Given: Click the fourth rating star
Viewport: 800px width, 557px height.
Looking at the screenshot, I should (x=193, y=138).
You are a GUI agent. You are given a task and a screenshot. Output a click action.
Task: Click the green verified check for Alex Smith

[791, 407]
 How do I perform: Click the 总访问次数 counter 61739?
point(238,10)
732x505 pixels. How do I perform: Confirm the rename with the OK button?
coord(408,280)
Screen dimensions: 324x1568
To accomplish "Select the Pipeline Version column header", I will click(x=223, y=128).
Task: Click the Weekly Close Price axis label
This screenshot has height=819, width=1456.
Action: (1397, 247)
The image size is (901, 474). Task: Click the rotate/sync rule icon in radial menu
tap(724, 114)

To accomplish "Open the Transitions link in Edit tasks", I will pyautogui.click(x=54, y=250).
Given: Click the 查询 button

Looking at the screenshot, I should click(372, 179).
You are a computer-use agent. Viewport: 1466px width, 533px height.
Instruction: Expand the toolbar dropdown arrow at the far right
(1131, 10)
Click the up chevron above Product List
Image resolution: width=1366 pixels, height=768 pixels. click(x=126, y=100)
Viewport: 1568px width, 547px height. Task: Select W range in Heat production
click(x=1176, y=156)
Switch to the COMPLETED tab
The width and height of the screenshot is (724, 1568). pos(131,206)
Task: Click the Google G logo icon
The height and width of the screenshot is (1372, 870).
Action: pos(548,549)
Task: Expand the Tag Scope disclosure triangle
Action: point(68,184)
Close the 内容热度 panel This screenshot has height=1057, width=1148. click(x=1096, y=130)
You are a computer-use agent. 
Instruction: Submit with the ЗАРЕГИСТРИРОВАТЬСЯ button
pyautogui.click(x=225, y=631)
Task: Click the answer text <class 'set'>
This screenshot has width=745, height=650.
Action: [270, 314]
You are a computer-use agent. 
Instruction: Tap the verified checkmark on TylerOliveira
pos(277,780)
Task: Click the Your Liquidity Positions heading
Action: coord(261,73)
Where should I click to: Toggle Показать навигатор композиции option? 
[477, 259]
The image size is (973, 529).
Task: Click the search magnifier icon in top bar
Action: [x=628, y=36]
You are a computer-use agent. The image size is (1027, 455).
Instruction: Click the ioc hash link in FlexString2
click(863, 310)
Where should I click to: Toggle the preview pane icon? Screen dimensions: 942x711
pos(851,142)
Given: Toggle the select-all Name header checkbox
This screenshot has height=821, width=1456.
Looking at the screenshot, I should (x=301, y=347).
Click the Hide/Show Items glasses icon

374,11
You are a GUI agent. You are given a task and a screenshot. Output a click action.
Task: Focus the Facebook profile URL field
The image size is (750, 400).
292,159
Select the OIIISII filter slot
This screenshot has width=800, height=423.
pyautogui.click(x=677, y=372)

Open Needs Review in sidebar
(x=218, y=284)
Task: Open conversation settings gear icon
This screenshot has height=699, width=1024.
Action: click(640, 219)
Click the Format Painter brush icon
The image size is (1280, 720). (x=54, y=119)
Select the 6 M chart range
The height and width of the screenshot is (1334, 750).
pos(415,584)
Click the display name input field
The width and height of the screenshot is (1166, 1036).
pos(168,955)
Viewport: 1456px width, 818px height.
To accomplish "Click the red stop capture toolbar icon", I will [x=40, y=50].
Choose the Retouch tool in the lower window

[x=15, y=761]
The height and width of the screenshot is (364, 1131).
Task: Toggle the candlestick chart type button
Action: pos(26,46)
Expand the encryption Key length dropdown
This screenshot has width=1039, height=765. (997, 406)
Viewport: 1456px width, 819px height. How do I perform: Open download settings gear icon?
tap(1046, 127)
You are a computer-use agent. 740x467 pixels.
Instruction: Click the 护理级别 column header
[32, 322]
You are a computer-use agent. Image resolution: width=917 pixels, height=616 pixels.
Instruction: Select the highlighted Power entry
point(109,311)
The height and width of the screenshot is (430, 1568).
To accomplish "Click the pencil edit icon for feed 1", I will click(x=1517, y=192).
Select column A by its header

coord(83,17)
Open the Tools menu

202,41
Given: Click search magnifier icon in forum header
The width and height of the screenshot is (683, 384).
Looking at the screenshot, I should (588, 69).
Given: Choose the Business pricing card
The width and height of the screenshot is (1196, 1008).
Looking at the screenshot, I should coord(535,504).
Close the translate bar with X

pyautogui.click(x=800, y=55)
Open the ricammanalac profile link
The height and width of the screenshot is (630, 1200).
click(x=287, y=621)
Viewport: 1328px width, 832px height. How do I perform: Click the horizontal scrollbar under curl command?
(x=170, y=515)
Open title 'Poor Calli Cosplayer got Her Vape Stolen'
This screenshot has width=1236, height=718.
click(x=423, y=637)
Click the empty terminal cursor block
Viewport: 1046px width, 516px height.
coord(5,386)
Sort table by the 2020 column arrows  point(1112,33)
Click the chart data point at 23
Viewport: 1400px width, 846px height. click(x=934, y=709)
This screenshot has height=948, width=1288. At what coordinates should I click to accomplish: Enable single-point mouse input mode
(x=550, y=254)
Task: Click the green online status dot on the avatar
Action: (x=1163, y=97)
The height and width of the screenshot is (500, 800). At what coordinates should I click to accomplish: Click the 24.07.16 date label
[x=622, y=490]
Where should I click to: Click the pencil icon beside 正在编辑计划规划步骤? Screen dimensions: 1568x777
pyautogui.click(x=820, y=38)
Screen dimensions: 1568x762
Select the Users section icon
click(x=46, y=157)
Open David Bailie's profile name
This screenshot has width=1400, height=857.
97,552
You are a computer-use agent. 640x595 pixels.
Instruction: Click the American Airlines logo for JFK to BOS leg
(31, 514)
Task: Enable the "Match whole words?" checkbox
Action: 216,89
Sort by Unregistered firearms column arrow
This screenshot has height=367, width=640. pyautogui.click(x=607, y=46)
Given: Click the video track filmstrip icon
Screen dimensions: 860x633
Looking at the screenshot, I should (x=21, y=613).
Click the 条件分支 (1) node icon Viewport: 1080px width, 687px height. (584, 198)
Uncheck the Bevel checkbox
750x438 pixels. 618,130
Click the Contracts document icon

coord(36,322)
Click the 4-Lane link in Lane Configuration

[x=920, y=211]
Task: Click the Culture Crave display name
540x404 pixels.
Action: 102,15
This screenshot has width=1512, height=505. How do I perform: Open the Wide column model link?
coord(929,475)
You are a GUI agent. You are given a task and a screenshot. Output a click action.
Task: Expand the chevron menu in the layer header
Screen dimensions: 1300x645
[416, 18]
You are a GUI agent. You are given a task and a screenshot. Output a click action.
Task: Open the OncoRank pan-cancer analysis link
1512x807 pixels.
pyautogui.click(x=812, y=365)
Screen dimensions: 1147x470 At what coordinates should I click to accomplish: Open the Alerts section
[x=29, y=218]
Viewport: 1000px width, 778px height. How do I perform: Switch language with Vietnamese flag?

##########

(EXERCISE INSTRUCTIONS):
Reproduce verbatim the lines of the items, starting with the line that contains "Given: Click the video track filmstrip icon" and continuing through the final line of the items.

(WRITTEN RESPONSE):
Given: Click the video track filmstrip icon
Screen dimensions: 860x633
Looking at the screenshot, I should (x=21, y=613).
Click the 条件分支 (1) node icon Viewport: 1080px width, 687px height. (584, 198)
Uncheck the Bevel checkbox
750x438 pixels. 618,130
Click the Contracts document icon

coord(36,322)
Click the 4-Lane link in Lane Configuration

[x=920, y=211]
Task: Click the Culture Crave display name
540x404 pixels.
Action: 102,15
This screenshot has width=1512, height=505. How do I perform: Open the Wide column model link?
coord(929,475)
You are a GUI agent. You are given a task and a screenshot. Output a click action.
Task: Expand the chevron menu in the layer header
Screen dimensions: 1300x645
[416, 18]
You are a GUI agent. You are given a task and a screenshot. Output a click action.
Task: Open the OncoRank pan-cancer analysis link
1512x807 pixels.
pyautogui.click(x=812, y=365)
Screen dimensions: 1147x470 At what coordinates should I click to accomplish: Open the Alerts section
[x=29, y=218]
Viewport: 1000px width, 778px height. How do I perform: Switch language with Vietnamese flag?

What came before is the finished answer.